Ninguém próximo aos atletas, porém, deve ter escolhido uma alternativa igual à do pai de Pedro Barros, 26, skatista que estará competindo no park nesta quarta (4), a partir de 21h (de Brasília).

Morador de um reduto do skate brasileiro, o Rio Tavares, em Florianópolis (SC), André Barros, 49, preferiu se isolar em outros mares, mais precisamente na Nicarágua. "Não quero estar lá [em Santa Catarina] nesse momento, no meio da multidão. Quero ficar refletindo", diz o pai de Pedro.

A decisão foi tomada ao saber que não poderia seguir para o Japão e acompanhar o filho. "Sempre estive do lado dele e justo no campeonato mais importante, não estarei. É triste para nós dois. A gente compartilhou isso a vida toda", lamenta.
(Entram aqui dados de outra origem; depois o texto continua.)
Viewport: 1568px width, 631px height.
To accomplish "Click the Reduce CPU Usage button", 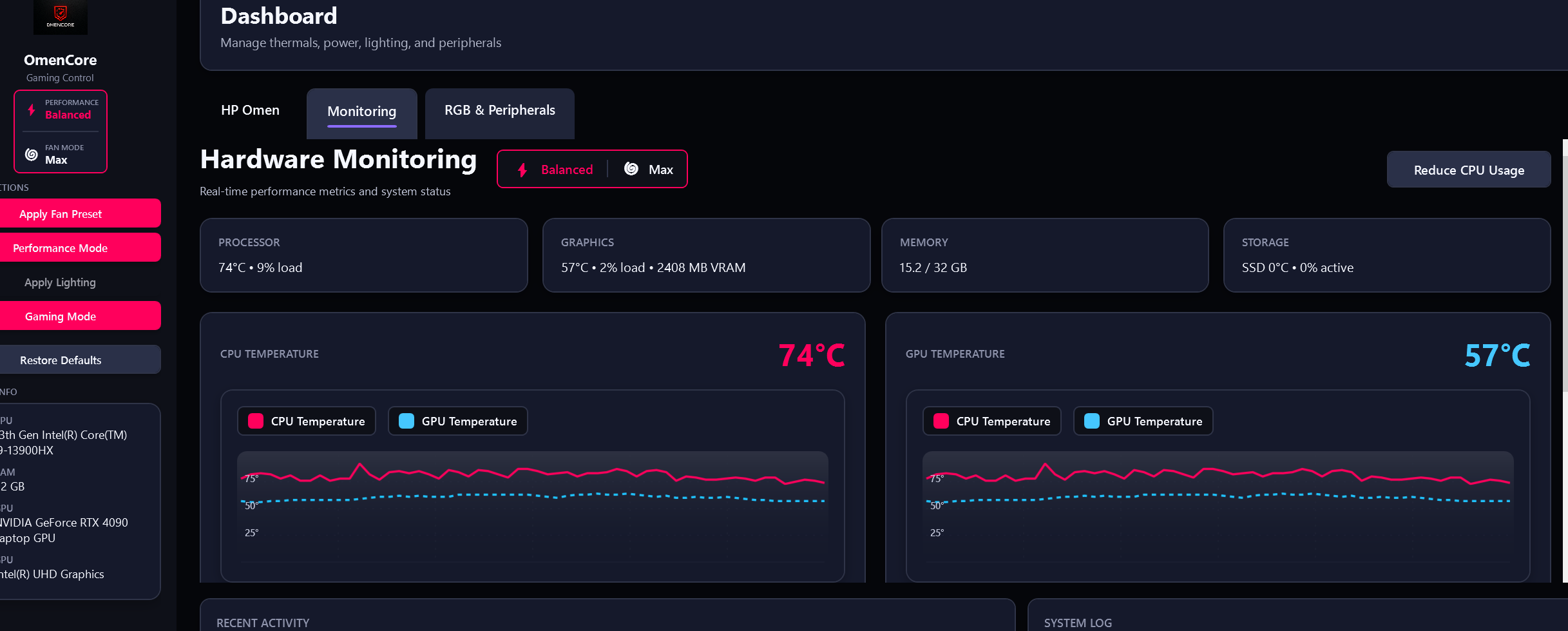I will click(1469, 169).
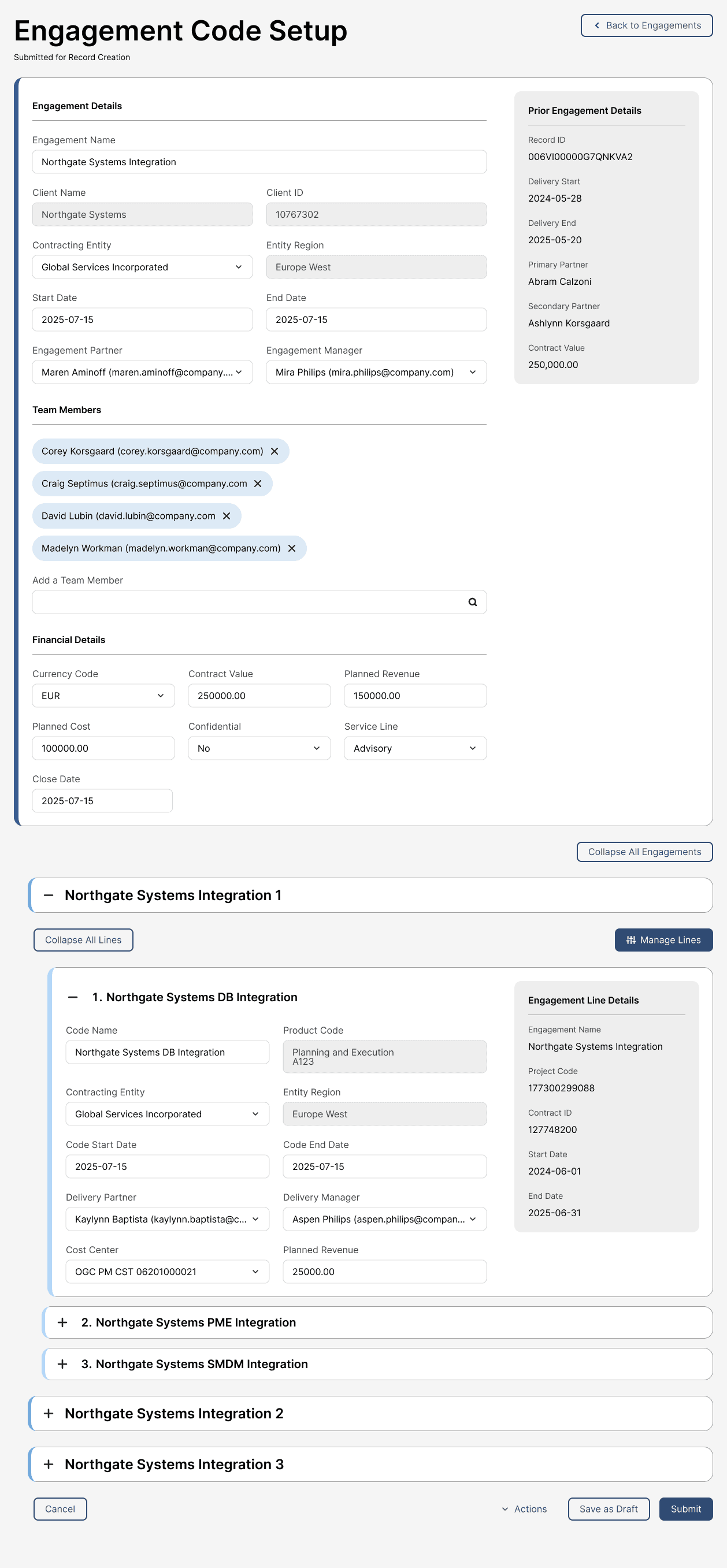This screenshot has height=1568, width=727.
Task: Open the Service Line dropdown
Action: (415, 748)
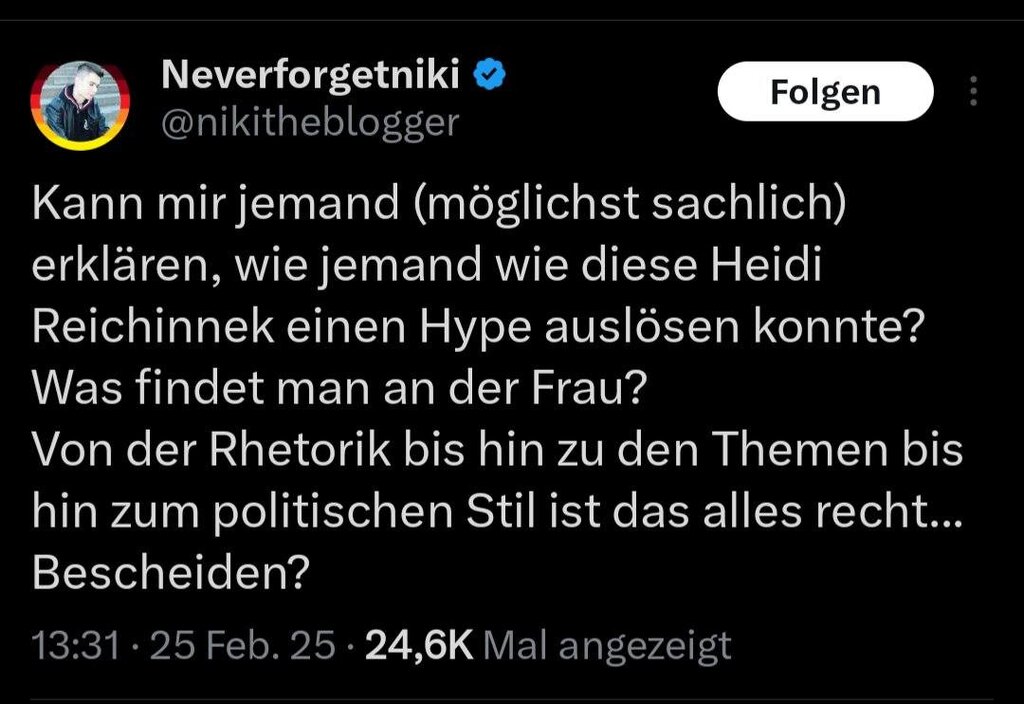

O número de credenciais olímpicas criou um mal-estar com o medalhista de prata do street, Kelvin Hoefler, que pediu para levar a esposa. Em entrevista ao jornal Folha de S.Paulo depois da conquista de Kelvin e de Rayssa Leal, também prata, o presidente da Confederação Brasileira de Skate (CBSK), Eduardo Musa, alegou que não poderia privilegiar um ou outro.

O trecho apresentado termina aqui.